What is it that these C.T. scans of Wenuhotep showed that earlier x-rays could not? A penis. It turns out that Wenuhotep, literally the model for distinguishing mummy gender, was actually male.
The shocks didn’t stop there. The audience also had the chance to gaze into the hauntingly brilliant eyes of the beautiful, fleshy-faced Menesamun—a woman thousands-of-years-dead. Thanks to enhanced C.T. scanning, artists and researchers can now more accurately reconstruct the faces and bodies of mummies—without ever opening the coffin.
Teeter commented on the projected image of the facial reconstruction, proclaiming to the audience, “It’s not speculation, it’s based on the forensic evidence. We actually had another police sketch artist offer to do a reconstruction—a completely different style of course—but using the same data, and the results were very, very similar.”

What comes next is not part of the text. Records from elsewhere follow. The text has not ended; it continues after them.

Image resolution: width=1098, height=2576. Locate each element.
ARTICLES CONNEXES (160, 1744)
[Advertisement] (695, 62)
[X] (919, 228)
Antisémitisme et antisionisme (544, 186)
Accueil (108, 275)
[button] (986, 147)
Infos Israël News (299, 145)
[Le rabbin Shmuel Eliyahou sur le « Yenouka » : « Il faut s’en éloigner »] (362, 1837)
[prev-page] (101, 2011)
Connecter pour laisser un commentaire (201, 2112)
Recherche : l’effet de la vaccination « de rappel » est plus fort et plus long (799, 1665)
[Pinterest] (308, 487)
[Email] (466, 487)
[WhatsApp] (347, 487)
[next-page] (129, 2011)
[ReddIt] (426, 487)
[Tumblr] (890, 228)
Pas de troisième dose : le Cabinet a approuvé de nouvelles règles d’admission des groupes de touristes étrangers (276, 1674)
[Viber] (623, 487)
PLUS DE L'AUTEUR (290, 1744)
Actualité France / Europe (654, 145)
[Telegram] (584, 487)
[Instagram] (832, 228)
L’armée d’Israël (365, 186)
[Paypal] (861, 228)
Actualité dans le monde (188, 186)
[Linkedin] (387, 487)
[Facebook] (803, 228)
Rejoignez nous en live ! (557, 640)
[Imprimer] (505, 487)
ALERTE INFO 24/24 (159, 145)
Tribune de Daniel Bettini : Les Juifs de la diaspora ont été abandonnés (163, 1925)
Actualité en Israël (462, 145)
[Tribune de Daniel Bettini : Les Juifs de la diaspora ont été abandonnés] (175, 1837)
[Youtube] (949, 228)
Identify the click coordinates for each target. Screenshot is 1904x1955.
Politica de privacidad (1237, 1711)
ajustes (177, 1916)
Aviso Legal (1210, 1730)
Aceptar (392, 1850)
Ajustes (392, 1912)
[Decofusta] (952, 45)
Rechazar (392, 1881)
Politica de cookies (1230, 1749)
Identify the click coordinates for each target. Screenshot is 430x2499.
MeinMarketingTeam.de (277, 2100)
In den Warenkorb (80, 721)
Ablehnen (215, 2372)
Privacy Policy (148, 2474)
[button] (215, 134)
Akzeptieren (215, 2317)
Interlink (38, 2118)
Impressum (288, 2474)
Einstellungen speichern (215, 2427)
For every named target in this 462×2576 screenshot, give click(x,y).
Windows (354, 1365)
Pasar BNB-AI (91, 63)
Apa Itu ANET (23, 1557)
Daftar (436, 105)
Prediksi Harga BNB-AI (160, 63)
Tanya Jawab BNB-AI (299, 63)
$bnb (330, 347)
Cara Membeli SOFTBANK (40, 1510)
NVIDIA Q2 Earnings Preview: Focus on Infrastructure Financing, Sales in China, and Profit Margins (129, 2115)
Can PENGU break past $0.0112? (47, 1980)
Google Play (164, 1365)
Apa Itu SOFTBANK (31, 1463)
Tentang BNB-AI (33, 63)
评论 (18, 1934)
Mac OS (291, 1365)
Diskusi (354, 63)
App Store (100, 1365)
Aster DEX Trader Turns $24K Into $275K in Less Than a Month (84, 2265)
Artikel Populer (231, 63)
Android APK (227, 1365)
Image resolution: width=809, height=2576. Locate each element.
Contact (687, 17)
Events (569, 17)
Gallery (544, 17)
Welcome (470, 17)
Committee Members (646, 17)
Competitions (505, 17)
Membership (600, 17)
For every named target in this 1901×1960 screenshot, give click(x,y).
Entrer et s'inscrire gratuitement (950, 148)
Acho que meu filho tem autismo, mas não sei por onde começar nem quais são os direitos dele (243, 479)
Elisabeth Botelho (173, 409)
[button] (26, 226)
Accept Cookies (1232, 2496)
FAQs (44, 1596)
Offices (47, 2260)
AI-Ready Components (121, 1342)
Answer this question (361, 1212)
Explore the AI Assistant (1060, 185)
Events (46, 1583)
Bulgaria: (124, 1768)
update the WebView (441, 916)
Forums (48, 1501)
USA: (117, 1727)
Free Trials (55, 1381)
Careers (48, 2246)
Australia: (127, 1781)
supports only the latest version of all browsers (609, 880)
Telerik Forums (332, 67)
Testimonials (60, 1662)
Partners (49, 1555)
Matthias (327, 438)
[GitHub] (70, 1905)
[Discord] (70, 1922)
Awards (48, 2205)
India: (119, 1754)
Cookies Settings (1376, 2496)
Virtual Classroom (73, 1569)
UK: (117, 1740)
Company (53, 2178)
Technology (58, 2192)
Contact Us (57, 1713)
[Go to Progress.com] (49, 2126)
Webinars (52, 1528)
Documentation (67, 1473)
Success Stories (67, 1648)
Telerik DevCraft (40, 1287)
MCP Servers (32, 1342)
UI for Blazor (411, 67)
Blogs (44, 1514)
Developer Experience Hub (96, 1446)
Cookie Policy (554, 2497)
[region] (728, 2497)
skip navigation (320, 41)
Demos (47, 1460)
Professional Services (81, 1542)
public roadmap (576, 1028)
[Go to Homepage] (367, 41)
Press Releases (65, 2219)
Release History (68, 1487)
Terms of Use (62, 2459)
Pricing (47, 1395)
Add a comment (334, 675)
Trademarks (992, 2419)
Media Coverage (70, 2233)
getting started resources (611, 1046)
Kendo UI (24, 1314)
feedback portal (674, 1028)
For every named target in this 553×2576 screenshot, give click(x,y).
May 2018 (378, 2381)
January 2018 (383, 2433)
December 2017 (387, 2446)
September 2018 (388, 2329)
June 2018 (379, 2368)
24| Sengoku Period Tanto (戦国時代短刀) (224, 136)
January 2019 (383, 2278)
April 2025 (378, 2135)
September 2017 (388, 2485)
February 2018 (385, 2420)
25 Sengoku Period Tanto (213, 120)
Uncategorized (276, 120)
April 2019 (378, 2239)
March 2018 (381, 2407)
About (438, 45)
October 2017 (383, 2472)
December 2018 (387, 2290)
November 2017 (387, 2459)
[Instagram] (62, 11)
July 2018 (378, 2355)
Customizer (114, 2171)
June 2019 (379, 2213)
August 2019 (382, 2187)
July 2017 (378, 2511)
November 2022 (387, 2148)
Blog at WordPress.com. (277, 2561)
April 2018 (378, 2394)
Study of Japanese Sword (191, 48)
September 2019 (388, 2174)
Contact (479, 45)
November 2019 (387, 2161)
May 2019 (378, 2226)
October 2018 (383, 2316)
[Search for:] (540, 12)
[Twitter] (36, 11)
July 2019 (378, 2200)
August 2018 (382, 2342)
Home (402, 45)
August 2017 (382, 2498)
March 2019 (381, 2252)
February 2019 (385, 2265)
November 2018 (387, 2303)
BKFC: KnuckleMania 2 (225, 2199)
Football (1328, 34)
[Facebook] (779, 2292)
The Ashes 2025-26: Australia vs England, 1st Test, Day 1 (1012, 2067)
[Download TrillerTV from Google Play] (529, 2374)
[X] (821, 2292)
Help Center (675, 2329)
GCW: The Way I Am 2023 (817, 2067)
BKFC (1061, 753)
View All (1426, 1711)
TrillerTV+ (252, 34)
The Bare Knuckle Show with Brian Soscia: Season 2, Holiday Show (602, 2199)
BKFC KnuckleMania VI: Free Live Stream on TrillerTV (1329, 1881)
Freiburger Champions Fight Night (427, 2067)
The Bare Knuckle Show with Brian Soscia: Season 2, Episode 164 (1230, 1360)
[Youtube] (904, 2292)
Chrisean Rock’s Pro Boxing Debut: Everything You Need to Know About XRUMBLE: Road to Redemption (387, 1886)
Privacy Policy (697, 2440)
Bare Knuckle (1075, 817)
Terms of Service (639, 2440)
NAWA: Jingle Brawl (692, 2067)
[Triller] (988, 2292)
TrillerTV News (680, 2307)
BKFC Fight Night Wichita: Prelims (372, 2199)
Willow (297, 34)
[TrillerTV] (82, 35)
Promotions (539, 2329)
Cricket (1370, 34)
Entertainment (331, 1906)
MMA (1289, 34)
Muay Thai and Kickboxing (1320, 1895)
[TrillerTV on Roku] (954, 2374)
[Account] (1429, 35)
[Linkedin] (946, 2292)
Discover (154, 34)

All throughout the presentation, Greuel, Teeter, and Vannier sought to remind the audience that these mummies were and are people. They walked. They talked. They were embalmed. Seeing the faces of these incredibly lifelike humans staring back off of the screen, the presentation took on dramatically new meaning.
In collaborating on the study of these two mummies, the University of Chicago Medical Center, the Oriental Institute, and the Art Institute of Chicago are not just spending thousands and taking fancy pictures. They are endeavoring to reconstruct the lives of two very real human beings and are, in the process, learning more about the intricacies of an entire culture.